Formula Used
- DryMass = WetMass / (1 + MCinitial/100)
- WaterToRemove = DryMass × (MCinitial − MCtarget)/100
- Psat(T) = 0.61078 × e^(17.2694T/(T+237.3)) (kPa)
- VPD = (1 − RH/100) × Psat(T) (kPa)
Hours = (WaterToRemove / Rate) × SafetyFactor
Days = Hours / OperatingHoursPerDay
How to Use This Calculator
- Select the material and the drying method you will apply.
- Enter wet mass and both moisture targets from your readings.
- Provide exposed area and thickness for the drying face.
- Set temperature, humidity, and air velocity for the work zone.
- Choose operating hours and a safety factor for uncertainty.
- Press Calculate to show results above the form.
- Use the CSV and PDF buttons to export the report.
Example Data Table
| Material | Initial MC (%) | Target MC (%) | Wet Mass (kg) | Area (m²) | Thickness (mm) | Temp (°C) | RH (%) | Air (m/s) | Method | Est. Days |
|---|---|---|---|---|---|---|---|---|---|---|
| Concrete | 12 | 6 | 1200 | 25 | 80 | 22 | 55 | 1.2 | Refrigerant Dehumidifier | ~8.40 |
| Wood | 18 | 10 | 450 | 18 | 35 | 28 | 45 | 2.0 | Heated Air | ~3.10 |
| Gypsum | 9 | 4 | 320 | 22 | 15 | 24 | 50 | 1.5 | Natural Ventilation | ~2.60 |
Moisture removal targets and field thresholds
Site drying decisions start with a measurable target moisture content aligned to coatings, flooring, insulation, or occupancy requirements. Contractors document baseline readings, then track reduction toward a defined limit with repeatable meter placement and timing. A practical workflow is to record three points per zone, average them, and flag outliers that suggest trapped water or blocked airflow.
Environmental conditions that control evaporation
Drying rate is strongly influenced by vapor pressure deficit, which increases when temperature rises or relative humidity falls. Moving from 60% to 40% relative humidity at the same temperature increases the driving potential by about one third. Dehumidification can hold stable humidity, while ventilation can stall when outdoor air is humid or when night cooling raises indoor humidity.
Air movement, boundary layers, and effective area
Air velocity reduces the stagnant boundary layer at the wet surface. Moderate air movement often delivers most of the benefit, while very high velocity brings diminishing returns and can increase dust. Effective area is equally critical: opening cavities, removing saturated finishes, and exposing both sides of a component can cut timelines sharply.
Thickness and material diffusion considerations
Thicker sections dry slower because moisture must migrate from deeper layers before it can evaporate. Dense materials like concrete and some masonry have longer diffusion paths and may require extended conditioning even when the surface feels dry. Recording thickness and exposure conditions supports realistic schedules and helps avoid premature installation that triggers adhesion loss, mold risk, or rework.

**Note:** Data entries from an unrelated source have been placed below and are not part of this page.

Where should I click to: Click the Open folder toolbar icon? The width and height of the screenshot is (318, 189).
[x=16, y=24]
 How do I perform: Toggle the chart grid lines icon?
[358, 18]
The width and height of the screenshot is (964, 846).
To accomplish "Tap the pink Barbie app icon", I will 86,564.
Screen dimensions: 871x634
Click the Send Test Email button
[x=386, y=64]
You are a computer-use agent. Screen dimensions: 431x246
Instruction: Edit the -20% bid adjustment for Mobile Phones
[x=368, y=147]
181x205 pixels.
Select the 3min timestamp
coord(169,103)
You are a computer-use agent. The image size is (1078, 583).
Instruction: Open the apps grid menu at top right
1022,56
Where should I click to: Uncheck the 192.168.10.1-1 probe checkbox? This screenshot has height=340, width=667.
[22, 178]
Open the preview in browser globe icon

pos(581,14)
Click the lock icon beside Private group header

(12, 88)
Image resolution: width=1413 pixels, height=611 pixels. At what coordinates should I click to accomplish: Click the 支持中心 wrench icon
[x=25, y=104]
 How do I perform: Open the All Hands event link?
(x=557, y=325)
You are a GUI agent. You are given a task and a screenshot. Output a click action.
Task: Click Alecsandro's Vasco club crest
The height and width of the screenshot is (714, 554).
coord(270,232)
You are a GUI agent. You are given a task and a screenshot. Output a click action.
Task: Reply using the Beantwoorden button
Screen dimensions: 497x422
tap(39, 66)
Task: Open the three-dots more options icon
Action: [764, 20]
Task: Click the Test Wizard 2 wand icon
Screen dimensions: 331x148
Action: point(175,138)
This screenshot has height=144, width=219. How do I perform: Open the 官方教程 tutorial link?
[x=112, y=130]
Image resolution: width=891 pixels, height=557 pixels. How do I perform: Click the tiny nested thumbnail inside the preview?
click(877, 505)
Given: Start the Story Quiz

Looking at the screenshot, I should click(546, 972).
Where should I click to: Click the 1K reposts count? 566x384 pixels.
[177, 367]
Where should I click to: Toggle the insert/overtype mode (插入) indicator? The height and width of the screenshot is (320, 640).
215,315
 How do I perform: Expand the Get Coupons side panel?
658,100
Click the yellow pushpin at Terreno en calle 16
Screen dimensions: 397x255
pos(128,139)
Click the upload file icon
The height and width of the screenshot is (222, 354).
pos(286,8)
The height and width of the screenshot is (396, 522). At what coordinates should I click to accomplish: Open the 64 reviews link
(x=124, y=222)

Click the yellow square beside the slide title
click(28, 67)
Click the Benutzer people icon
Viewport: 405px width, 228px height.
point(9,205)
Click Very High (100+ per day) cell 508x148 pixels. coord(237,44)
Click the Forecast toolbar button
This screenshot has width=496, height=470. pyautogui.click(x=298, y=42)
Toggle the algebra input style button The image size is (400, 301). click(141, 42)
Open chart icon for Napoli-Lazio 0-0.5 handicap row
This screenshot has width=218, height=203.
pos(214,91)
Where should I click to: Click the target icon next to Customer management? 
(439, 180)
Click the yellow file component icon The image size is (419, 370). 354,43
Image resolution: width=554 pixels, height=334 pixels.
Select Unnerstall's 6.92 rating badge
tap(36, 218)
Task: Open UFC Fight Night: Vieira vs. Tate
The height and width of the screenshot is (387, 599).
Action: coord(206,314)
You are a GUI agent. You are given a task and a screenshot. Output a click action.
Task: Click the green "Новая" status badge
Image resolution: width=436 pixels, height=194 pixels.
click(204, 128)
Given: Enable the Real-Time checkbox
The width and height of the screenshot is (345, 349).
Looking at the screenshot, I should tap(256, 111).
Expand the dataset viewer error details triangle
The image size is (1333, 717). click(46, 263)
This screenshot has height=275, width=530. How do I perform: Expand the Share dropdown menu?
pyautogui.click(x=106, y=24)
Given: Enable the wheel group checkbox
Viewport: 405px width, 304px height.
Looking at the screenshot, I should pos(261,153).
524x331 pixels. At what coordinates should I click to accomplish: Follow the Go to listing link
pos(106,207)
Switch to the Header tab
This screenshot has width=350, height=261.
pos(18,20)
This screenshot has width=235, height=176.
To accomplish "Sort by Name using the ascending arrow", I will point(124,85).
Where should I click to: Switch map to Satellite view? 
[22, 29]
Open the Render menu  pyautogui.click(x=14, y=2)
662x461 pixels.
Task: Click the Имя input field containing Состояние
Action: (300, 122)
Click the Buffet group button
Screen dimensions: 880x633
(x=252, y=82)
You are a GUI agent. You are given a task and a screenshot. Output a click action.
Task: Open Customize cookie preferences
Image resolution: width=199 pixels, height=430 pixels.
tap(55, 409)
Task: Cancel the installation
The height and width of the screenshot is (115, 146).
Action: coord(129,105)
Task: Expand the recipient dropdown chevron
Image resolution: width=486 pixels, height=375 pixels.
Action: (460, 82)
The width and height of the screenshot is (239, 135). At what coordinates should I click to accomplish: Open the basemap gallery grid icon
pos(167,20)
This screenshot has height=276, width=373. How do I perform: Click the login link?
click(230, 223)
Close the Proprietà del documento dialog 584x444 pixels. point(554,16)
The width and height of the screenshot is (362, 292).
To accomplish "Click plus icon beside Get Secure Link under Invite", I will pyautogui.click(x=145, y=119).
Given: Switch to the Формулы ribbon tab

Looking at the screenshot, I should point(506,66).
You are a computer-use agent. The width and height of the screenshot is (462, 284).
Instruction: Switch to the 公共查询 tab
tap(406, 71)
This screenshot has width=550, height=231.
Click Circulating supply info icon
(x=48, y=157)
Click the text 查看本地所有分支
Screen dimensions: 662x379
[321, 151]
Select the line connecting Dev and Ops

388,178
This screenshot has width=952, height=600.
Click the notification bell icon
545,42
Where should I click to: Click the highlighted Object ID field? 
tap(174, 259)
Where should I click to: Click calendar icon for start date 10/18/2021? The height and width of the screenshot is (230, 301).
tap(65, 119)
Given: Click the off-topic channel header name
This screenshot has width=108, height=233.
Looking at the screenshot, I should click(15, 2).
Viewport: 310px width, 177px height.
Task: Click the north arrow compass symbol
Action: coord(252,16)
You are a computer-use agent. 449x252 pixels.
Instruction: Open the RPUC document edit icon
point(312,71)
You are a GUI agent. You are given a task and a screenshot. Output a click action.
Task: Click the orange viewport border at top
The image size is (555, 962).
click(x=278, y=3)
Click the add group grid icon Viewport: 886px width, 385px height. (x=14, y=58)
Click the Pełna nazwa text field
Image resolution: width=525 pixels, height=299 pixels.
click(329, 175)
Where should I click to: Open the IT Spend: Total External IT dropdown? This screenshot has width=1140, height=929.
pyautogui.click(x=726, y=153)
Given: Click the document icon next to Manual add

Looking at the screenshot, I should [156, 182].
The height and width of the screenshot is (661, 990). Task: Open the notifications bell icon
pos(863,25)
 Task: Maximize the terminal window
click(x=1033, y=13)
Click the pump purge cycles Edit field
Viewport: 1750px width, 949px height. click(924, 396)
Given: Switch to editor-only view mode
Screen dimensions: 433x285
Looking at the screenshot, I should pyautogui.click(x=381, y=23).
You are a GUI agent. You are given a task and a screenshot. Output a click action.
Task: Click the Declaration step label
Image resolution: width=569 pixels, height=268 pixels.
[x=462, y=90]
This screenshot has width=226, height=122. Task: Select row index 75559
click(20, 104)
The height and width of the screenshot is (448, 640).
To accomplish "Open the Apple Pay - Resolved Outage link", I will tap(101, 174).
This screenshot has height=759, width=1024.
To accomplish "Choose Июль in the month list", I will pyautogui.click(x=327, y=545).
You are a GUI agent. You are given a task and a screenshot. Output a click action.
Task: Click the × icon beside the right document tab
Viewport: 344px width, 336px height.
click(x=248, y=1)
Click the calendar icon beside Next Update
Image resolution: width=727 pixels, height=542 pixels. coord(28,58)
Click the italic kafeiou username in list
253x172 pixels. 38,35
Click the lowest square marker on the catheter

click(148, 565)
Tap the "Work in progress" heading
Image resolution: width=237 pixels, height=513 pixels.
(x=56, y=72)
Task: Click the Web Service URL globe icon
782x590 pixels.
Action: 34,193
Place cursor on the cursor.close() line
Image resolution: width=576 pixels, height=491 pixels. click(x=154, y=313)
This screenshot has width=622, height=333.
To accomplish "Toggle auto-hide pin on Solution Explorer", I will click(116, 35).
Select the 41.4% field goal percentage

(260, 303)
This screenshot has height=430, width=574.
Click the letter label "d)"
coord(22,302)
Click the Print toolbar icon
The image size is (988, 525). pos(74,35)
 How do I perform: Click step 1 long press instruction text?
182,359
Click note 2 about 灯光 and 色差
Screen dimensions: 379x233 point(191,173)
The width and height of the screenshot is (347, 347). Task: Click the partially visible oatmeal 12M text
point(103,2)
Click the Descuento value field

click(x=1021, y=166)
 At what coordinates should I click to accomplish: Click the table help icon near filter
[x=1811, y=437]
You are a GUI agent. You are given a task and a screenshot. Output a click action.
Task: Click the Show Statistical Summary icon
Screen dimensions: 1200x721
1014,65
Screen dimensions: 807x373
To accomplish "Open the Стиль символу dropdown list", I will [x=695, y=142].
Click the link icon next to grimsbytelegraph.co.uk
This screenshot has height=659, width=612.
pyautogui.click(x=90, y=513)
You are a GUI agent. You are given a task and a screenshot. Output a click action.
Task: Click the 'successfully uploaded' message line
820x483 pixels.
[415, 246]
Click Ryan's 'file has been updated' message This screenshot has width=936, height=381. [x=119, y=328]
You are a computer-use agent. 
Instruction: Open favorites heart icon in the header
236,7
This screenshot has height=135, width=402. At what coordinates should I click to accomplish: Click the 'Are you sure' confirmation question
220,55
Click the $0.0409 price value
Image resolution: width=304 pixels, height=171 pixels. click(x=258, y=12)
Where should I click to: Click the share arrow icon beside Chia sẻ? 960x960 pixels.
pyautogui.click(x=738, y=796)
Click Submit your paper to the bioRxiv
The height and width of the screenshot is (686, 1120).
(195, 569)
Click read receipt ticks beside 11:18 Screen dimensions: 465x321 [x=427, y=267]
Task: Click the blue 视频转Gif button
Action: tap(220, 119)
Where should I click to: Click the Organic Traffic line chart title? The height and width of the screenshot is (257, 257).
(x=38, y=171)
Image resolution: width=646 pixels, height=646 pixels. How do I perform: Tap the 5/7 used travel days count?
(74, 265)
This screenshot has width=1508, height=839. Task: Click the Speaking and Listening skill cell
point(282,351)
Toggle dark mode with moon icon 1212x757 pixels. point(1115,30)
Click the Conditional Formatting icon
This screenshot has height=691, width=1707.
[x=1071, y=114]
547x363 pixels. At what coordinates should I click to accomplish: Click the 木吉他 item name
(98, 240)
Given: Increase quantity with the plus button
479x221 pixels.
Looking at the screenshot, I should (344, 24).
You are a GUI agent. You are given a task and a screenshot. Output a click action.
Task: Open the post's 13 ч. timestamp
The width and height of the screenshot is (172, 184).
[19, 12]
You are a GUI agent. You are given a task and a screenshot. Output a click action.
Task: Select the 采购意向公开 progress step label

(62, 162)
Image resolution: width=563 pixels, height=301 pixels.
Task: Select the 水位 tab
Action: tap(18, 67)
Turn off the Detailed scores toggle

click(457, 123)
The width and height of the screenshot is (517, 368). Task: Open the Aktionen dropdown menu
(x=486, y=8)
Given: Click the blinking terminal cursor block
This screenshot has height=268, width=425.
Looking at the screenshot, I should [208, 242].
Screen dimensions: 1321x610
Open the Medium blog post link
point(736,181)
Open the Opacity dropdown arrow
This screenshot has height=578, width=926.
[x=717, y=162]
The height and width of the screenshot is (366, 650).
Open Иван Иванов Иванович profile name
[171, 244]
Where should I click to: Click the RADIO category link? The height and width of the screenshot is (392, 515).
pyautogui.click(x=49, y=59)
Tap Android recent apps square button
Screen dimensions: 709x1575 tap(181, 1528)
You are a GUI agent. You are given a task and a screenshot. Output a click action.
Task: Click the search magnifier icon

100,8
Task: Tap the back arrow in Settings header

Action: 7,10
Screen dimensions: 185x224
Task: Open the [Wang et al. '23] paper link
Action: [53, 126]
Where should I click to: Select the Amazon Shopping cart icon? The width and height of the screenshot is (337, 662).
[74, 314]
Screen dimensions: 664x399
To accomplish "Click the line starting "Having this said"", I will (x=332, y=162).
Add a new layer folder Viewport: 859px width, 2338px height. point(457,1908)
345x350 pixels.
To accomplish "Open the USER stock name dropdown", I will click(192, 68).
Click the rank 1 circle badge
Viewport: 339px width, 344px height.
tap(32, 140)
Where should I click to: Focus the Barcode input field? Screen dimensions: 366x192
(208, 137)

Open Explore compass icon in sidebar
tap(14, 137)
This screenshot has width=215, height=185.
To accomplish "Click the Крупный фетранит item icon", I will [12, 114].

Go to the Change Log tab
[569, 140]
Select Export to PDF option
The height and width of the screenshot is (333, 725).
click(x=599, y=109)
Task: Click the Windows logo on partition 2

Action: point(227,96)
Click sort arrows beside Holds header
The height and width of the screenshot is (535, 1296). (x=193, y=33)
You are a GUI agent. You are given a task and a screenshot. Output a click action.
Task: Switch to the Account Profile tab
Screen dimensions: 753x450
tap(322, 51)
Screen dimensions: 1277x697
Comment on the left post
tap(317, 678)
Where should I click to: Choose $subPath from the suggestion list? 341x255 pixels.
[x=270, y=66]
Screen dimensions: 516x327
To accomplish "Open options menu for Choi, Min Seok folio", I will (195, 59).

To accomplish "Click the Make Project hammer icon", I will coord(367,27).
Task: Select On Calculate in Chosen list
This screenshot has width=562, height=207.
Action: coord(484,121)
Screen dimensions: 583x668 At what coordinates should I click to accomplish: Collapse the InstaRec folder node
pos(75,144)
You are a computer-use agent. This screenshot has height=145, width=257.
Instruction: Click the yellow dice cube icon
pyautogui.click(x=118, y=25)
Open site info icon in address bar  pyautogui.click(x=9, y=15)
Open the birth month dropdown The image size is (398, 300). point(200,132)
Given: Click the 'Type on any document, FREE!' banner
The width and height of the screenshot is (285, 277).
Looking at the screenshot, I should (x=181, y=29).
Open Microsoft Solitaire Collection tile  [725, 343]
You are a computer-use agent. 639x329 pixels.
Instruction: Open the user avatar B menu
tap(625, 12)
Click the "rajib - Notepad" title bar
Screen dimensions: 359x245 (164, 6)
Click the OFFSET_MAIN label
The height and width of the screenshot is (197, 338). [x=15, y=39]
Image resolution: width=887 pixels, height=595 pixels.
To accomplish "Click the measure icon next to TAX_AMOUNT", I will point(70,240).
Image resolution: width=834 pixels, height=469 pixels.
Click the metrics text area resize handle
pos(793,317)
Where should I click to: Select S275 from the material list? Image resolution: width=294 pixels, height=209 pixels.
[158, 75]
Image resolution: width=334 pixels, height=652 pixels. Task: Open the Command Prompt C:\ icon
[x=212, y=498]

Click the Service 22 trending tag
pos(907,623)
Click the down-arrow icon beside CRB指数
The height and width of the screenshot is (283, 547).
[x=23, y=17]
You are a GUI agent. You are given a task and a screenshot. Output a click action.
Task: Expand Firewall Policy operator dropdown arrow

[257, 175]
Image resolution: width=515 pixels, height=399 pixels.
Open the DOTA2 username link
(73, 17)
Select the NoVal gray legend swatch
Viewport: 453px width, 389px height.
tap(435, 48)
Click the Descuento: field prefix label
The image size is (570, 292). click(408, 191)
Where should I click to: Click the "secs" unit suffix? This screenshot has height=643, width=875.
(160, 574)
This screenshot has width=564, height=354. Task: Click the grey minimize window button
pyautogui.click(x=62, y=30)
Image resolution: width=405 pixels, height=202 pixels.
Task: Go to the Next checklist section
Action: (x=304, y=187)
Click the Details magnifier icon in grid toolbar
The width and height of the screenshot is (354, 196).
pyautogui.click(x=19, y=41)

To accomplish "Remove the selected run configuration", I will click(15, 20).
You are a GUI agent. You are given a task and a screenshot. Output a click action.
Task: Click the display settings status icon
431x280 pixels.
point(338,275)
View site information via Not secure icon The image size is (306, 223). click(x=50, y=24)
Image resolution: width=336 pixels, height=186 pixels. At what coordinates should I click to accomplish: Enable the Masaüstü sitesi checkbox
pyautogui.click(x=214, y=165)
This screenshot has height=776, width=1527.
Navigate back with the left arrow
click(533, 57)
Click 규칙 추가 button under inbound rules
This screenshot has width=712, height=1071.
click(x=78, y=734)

Capacity planning and documentation for crews
Once the estimated water to remove is known, capacity planning is straightforward: divide required removal by planned operating hours, then select equipment that meets that rate with a safety margin. Daily logs should capture temperature, humidity, method used, and moisture readings. Clear documentation improves coordination between trades and provides defensible evidence for closeout. When conditions change, update inputs and re-run estimates so crews can re-balance equipment, shifts, and protection measures without delaying critical downstream work unnecessarily.
FAQs
What moisture basis does this calculator use?
Moisture content is treated on a dry basis: water mass divided by dry solid mass, multiplied by 100. Use consistent readings and units across your project notes.
Why does humidity change drying time so much?
Lower relative humidity increases vapor pressure deficit, which increases evaporation potential. High humidity reduces that driving force, so the same airflow and temperature remove less moisture per hour.
How should I pick the safety factor?
Start at 1.10 to 1.25 for open surfaces with good access. Use 1.30 to 1.60 when cavities, coverings, or unknown wet pockets are likely. Increase it if readings vary widely across the zone.
Is the energy value a power bill estimate?
It is an approximate latent energy requirement based on water removed, plus a small overhead. Actual electrical use depends on equipment efficiency, heat losses, cycling, and control settings.
What if the material is insulation or layered assemblies?
If insulation is saturated, removal is often faster than drying in place. For layered assemblies, measure at multiple depths and model the exposed area realistically; hidden layers can extend drying even when surfaces appear dry.
How can I improve accuracy on site?
Measure temperature and humidity where drying occurs, not at a doorway. Re-check moisture at fixed locations daily. Update surface area after demolition or opening cavities, then rerun the calculator to keep the schedule aligned.